The p-value calculator determines the probability of obtaining test results at least as extreme as the observed results, assuming that the null hypothesis is true. It uses the Student's t-distribution to calculate p-values for various types of hypothesis tests.

Test Types

- Two-Tailed Test: Tests for differences in either direction from the null hypothesis
- Left-Tailed Test: Tests if the true value is less than the hypothesized value
- Right-Tailed Test: Tests if the true value is greater than the hypothesized value

Required Inputs

- Test Statistic (t-value): The calculated t-statistic from your data
- Degrees of Freedom: Number of independent values that can vary in the analysis
- Test Type: The direction of the alternative hypothesis

How to Interpret the Results

The p-value helps determine whether to reject the null hypothesis based on the level of statistical significance.

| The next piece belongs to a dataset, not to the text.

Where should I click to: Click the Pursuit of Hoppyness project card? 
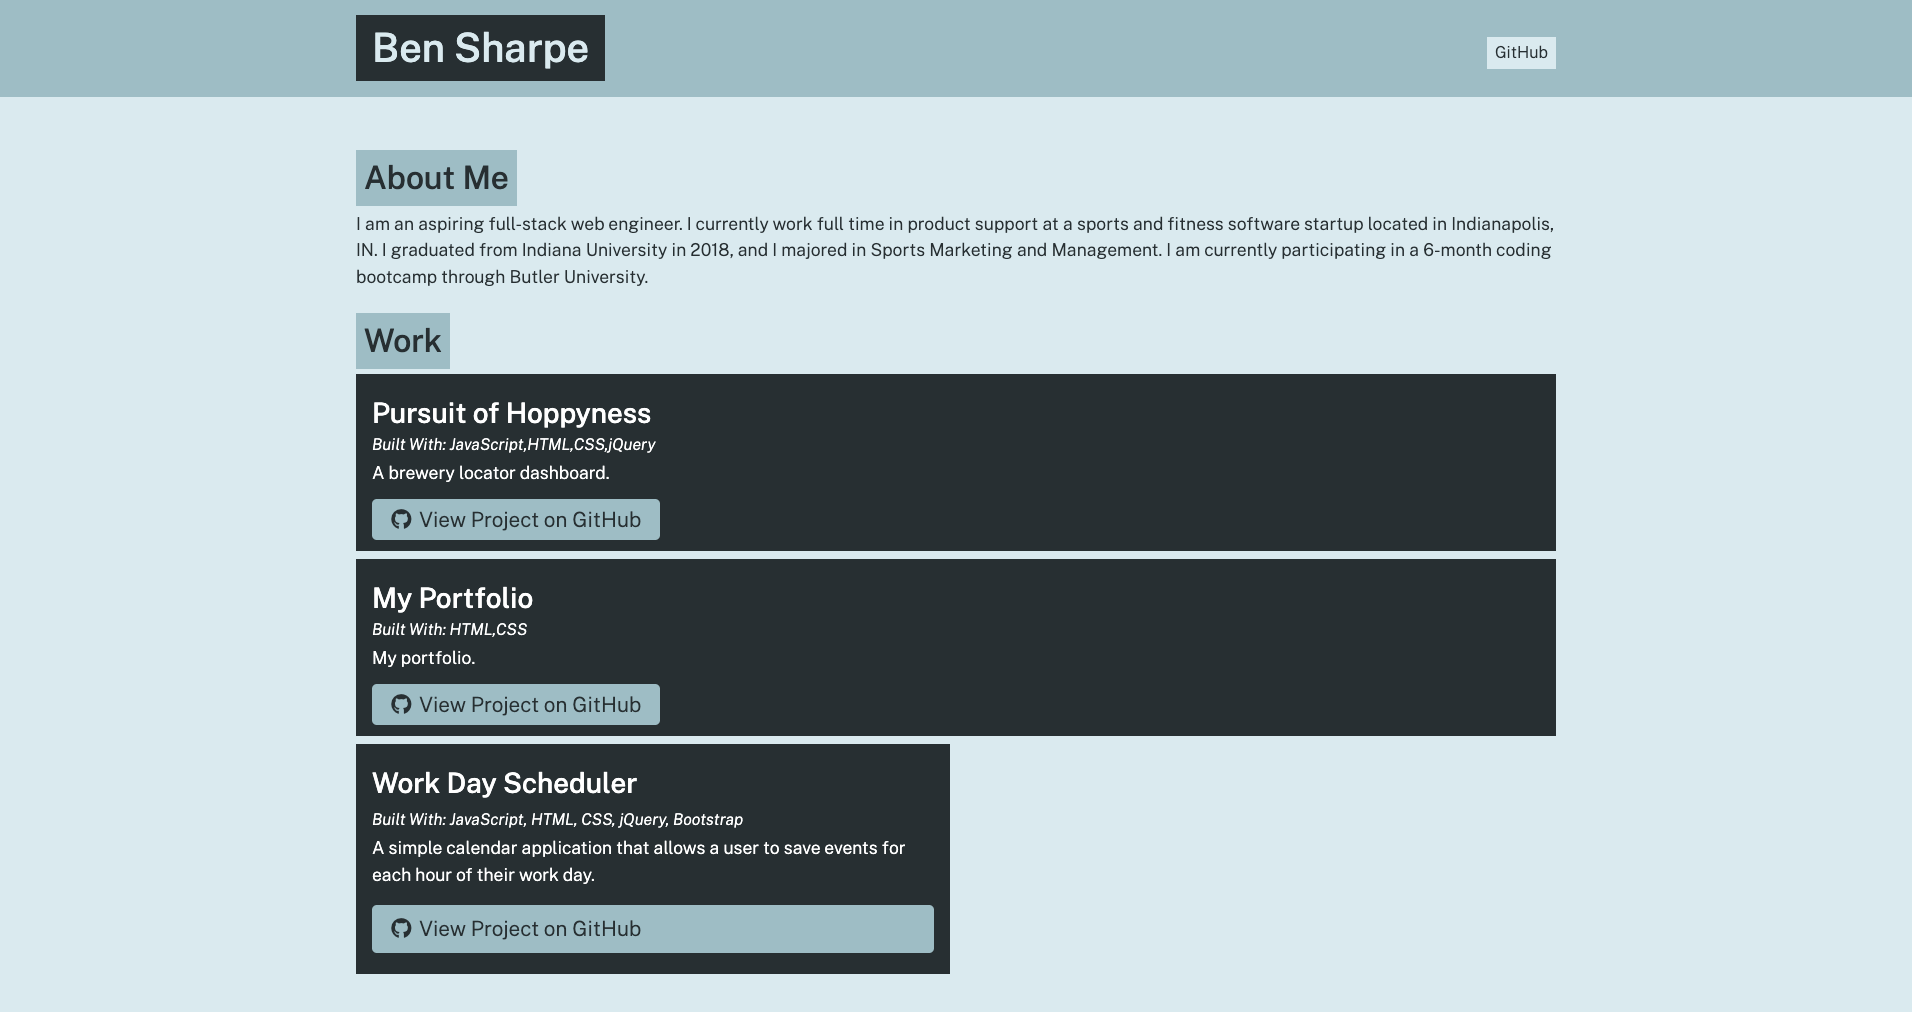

A smaller p-value indicates stronger evidence against the null hypothesis.

Common Significance Levels

- p < 0.01: Very strong evidence against the null hypothesis
- p < 0.05: Strong evidence against the null hypothesis (commonly used threshold)
- p < 0.10: Weak evidence against the null hypothesis
- p ≥ 0.10: No significant evidence against the null hypothesis

Frequently Asked Questions

1. What is a p-value?

A p-value is the probability of obtaining test results at least as extreme as the observed results, assuming that the null hypothesis is true. It helps quantify the strength of evidence against a null hypothesis.

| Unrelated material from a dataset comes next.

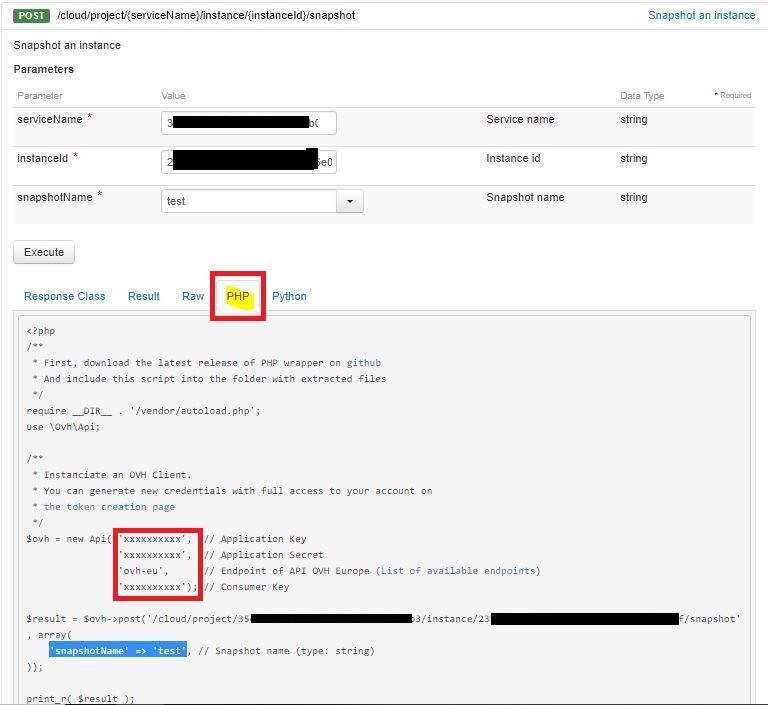
Task: Focus the serviceName value field
Action: [248, 123]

2. When should I use a two-tailed vs. one-tailed test?

Use a two-tailed test when you want to test for differences in either direction from the null hypothesis. Use a one-tailed test (left or right) when you're only interested in differences in one specific direction.

3. What are degrees of freedom?

Degrees of freedom represent the number of independent values that can vary in a statistical calculation. In general, it equals the sample size minus the number of parameters being estimated.

4. Why is 0.05 commonly used as the significance level?

The 0.05 significance level has become a standard convention in statistical testing. It provides a good balance between the probability of falsely rejecting a true null hypothesis (Type I error) and having sufficient power to detect real effects.

5. What is the scientific source for this calculator?

This calculator implements the Student's t-distribution for p-value calculations, which was developed by William Sealy Gosset and published in Biometrika in 1908. The methodology is based on fundamental principles of statistical inference described in standard statistical textbooks, including "Statistical Inference" by Casella and Berger (2002). The implementation follows the standard computational procedures for hypothesis testing using t-distributions as outlined in the Journal of Statistical Software and widely accepted in statistical practice.